▸ **Short problem**:
Format the record lines starting at the one that contains "Click the 80.00 RSI axis label" and ending at the one that contains "pos(796,210)" as a Markdown table with the columns Row and Record Line, skipping blank lines. Leave the pictures out of the table.
── Raw data ──
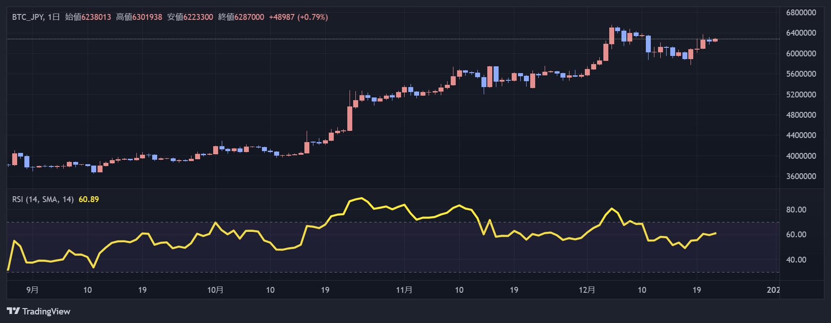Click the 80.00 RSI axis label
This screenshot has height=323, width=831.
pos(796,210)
───
── Raw data ──
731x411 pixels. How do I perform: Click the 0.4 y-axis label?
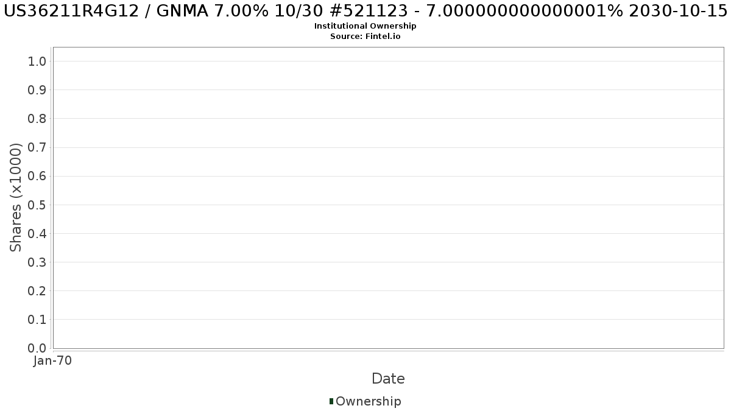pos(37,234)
───
▸ **Task result**:
| Row | Record Line |
|---|---|
| 1 | Click the 80.00 RSI axis label |
| 2 | This screenshot has height=323, width=831. |
| 3 | pos(796,210) |